>> Start
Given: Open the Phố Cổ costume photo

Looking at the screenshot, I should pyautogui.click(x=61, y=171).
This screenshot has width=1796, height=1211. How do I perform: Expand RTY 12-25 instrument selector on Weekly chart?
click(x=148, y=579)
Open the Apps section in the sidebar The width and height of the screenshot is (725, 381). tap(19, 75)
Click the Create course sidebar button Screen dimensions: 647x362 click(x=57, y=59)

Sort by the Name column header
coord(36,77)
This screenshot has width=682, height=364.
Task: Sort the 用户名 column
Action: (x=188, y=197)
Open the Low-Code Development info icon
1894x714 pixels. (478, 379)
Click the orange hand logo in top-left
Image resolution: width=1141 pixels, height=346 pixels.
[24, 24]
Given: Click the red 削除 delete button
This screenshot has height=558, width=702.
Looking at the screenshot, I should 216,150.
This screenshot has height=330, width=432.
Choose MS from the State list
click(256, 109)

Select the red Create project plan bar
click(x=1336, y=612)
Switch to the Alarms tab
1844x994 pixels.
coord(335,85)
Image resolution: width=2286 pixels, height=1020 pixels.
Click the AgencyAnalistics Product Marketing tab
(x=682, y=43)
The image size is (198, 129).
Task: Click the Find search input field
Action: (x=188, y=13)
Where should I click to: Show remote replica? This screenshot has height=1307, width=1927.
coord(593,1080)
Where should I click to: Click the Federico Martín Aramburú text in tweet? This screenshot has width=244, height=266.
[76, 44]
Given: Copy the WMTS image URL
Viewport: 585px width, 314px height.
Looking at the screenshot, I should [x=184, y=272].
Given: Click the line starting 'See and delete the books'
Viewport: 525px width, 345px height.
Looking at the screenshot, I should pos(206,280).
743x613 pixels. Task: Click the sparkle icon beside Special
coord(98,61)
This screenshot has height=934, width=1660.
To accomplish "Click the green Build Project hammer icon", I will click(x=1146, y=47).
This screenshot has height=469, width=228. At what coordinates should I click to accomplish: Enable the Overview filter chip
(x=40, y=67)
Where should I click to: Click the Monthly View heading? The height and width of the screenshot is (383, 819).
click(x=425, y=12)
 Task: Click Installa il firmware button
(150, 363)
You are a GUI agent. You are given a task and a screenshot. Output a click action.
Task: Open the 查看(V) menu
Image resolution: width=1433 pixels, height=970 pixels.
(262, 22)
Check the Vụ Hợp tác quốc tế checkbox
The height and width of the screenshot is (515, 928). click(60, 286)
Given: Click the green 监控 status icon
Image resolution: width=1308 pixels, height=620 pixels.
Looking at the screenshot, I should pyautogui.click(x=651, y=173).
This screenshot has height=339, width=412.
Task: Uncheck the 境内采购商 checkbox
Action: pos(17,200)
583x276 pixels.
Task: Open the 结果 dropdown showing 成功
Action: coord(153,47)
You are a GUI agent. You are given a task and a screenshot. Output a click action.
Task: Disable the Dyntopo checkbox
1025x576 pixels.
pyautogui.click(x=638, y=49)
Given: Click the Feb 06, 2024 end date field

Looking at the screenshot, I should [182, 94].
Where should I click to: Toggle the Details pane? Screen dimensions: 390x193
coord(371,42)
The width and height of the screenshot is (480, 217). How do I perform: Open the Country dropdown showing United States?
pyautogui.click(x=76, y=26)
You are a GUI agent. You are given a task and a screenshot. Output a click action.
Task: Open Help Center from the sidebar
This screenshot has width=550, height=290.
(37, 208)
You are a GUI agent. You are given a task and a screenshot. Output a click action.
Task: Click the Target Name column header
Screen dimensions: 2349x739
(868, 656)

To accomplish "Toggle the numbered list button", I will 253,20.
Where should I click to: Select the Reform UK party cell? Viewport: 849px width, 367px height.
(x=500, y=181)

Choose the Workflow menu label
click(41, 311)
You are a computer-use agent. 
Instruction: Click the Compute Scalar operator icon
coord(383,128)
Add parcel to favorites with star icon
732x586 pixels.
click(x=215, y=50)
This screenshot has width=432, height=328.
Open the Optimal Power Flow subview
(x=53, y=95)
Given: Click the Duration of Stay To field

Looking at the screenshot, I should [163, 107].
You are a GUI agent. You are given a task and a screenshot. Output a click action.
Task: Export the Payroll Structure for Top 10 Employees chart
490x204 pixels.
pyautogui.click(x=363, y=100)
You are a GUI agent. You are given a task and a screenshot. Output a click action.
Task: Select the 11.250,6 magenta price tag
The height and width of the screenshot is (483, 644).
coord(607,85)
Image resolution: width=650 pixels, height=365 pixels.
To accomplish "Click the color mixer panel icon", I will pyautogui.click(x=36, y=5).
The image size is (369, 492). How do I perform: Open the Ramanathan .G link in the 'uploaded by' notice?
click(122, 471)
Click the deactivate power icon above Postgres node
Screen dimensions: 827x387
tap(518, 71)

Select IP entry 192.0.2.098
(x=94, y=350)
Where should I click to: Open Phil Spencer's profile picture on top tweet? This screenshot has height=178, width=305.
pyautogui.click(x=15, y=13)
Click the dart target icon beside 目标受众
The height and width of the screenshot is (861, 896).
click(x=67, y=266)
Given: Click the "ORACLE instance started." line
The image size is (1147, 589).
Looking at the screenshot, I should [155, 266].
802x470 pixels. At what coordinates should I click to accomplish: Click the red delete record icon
>> End
● **Exercise brief**:
Can you reproduce all of the entries above, word for word?

● **Response to the exercise**:
Given: Open the Phố Cổ costume photo

Looking at the screenshot, I should pyautogui.click(x=61, y=171).
This screenshot has width=1796, height=1211. How do I perform: Expand RTY 12-25 instrument selector on Weekly chart?
click(x=148, y=579)
Open the Apps section in the sidebar The width and height of the screenshot is (725, 381). tap(19, 75)
Click the Create course sidebar button Screen dimensions: 647x362 click(x=57, y=59)

Sort by the Name column header
coord(36,77)
This screenshot has width=682, height=364.
Task: Sort the 用户名 column
Action: (x=188, y=197)
Open the Low-Code Development info icon
1894x714 pixels. (478, 379)
Click the orange hand logo in top-left
Image resolution: width=1141 pixels, height=346 pixels.
[24, 24]
Given: Click the red 削除 delete button
This screenshot has height=558, width=702.
Looking at the screenshot, I should 216,150.
This screenshot has height=330, width=432.
Choose MS from the State list
click(256, 109)

Select the red Create project plan bar
click(x=1336, y=612)
Switch to the Alarms tab
1844x994 pixels.
coord(335,85)
Image resolution: width=2286 pixels, height=1020 pixels.
Click the AgencyAnalistics Product Marketing tab
(x=682, y=43)
The image size is (198, 129).
Task: Click the Find search input field
Action: (x=188, y=13)
Where should I click to: Show remote replica? This screenshot has height=1307, width=1927.
coord(593,1080)
Where should I click to: Click the Federico Martín Aramburú text in tweet? This screenshot has width=244, height=266.
[76, 44]
Given: Copy the WMTS image URL
Viewport: 585px width, 314px height.
Looking at the screenshot, I should [x=184, y=272].
Given: Click the line starting 'See and delete the books'
Viewport: 525px width, 345px height.
Looking at the screenshot, I should pos(206,280).
743x613 pixels. Task: Click the sparkle icon beside Special
coord(98,61)
This screenshot has height=934, width=1660.
To accomplish "Click the green Build Project hammer icon", I will click(x=1146, y=47).
This screenshot has height=469, width=228. At what coordinates should I click to accomplish: Enable the Overview filter chip
(x=40, y=67)
Where should I click to: Click the Monthly View heading? The height and width of the screenshot is (383, 819).
click(x=425, y=12)
 Task: Click Installa il firmware button
(150, 363)
You are a GUI agent. You are given a task and a screenshot. Output a click action.
Task: Open the 查看(V) menu
Image resolution: width=1433 pixels, height=970 pixels.
(262, 22)
Check the Vụ Hợp tác quốc tế checkbox
The height and width of the screenshot is (515, 928). click(60, 286)
Given: Click the green 监控 status icon
Image resolution: width=1308 pixels, height=620 pixels.
Looking at the screenshot, I should pyautogui.click(x=651, y=173).
This screenshot has height=339, width=412.
Task: Uncheck the 境内采购商 checkbox
Action: pos(17,200)
583x276 pixels.
Task: Open the 结果 dropdown showing 成功
Action: coord(153,47)
You are a GUI agent. You are given a task and a screenshot. Output a click action.
Task: Disable the Dyntopo checkbox
1025x576 pixels.
pyautogui.click(x=638, y=49)
Given: Click the Feb 06, 2024 end date field

Looking at the screenshot, I should [182, 94].
Where should I click to: Toggle the Details pane? Screen dimensions: 390x193
coord(371,42)
The width and height of the screenshot is (480, 217). How do I perform: Open the Country dropdown showing United States?
pyautogui.click(x=76, y=26)
You are a GUI agent. You are given a task and a screenshot. Output a click action.
Task: Open Help Center from the sidebar
This screenshot has width=550, height=290.
(37, 208)
You are a GUI agent. You are given a task and a screenshot. Output a click action.
Task: Click the Target Name column header
Screen dimensions: 2349x739
(868, 656)

To accomplish "Toggle the numbered list button", I will 253,20.
Where should I click to: Select the Reform UK party cell? Viewport: 849px width, 367px height.
(x=500, y=181)

Choose the Workflow menu label
click(41, 311)
You are a computer-use agent. 
Instruction: Click the Compute Scalar operator icon
coord(383,128)
Add parcel to favorites with star icon
732x586 pixels.
click(x=215, y=50)
This screenshot has width=432, height=328.
Open the Optimal Power Flow subview
(x=53, y=95)
Given: Click the Duration of Stay To field

Looking at the screenshot, I should [163, 107].
You are a GUI agent. You are given a task and a screenshot. Output a click action.
Task: Export the Payroll Structure for Top 10 Employees chart
490x204 pixels.
pyautogui.click(x=363, y=100)
You are a GUI agent. You are given a task and a screenshot. Output a click action.
Task: Select the 11.250,6 magenta price tag
The height and width of the screenshot is (483, 644).
coord(607,85)
Image resolution: width=650 pixels, height=365 pixels.
To accomplish "Click the color mixer panel icon", I will pyautogui.click(x=36, y=5).
The image size is (369, 492). How do I perform: Open the Ramanathan .G link in the 'uploaded by' notice?
click(122, 471)
Click the deactivate power icon above Postgres node
Screen dimensions: 827x387
tap(518, 71)

Select IP entry 192.0.2.098
(x=94, y=350)
Where should I click to: Open Phil Spencer's profile picture on top tweet? This screenshot has height=178, width=305.
pyautogui.click(x=15, y=13)
Click the dart target icon beside 目标受众
The height and width of the screenshot is (861, 896).
click(x=67, y=266)
Given: Click the "ORACLE instance started." line
The image size is (1147, 589).
Looking at the screenshot, I should [155, 266].
802x470 pixels. At what coordinates should I click to accomplish: Click the red delete record icon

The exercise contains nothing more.